Hot Milk

Fiona Shaw is excellent, but there's little else to recommend in this limp adaptation of Deborah Levy's 2016 novel

Film Review by Katie Driscoll | 01 Jul 2025
  • Hot Milk
Film title: Hot Milk
Director: Rebecca Lenkiewicz
Starring: Emma Mackey, Fiona Shaw, Vicky Krieps, Vincent Perez, Patsy Ferran, Yann Gael, Vangelis Mourikis
Release date: 4 Jul
Certificate: 15

The overbearing mother and the sullen, stoic daughter relationship is ripe territory for cinema, from Terms of Endearment to Mermaids to Joanna Hogg's more recent example of the subgenre, The Eternal Daughter. But in acclaimed playwright Rebecca Lenkiewicz‘s hands, Deborah Levy’s eponymous novel is less of a sun-struck examination of power dynamics between women and more of a soggy sizzle, a limp beach towel of a film.

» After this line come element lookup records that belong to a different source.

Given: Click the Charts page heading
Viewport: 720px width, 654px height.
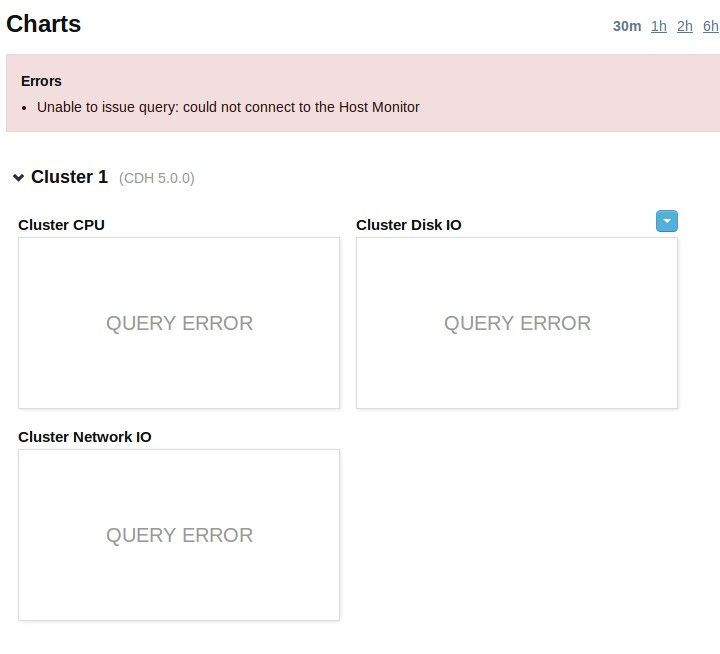Looking at the screenshot, I should point(44,24).
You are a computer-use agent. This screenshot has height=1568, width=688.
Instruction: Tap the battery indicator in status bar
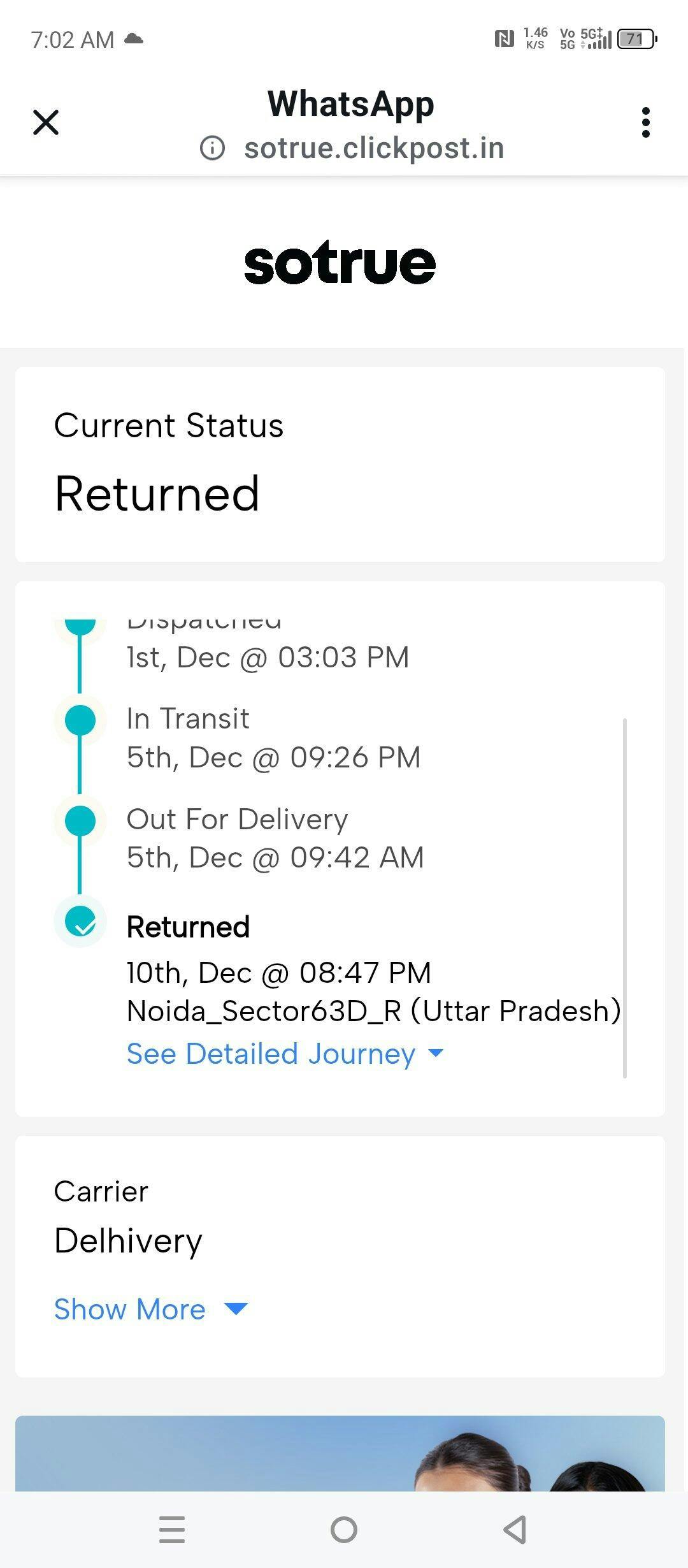coord(636,40)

Sophie (Emma Mackey, who is all silently steel surface with no substance) is in Spain with her ailing mother (Fiona Shaw, who is excellent at playing frazzled and demanding) to find a cure for her litany of health problems. Like the best summer memories of lust and love, there are clothes drenched with sweat, longing and wet from swimming in the windswept sea, and meet-cutes over cigarettes under the bleached sun. German Ingrid (Vicky Krieps) arrives like a mirage, a beautiful, exotically older mädchen not in uniform but throwing her boots into the sea and rolling her own fags. Sophie is spellbound, but Ingrid is just another one of those tired romantic movie tropes: the manic pixie dream girl, who replies with lines like “Red shoes. A bicycle. A cat” when asked about her childhood. 

Sometimes the best holiday memories don’t age well, but curdle like spoiled milk – the same goes for book-to-screen adaptations.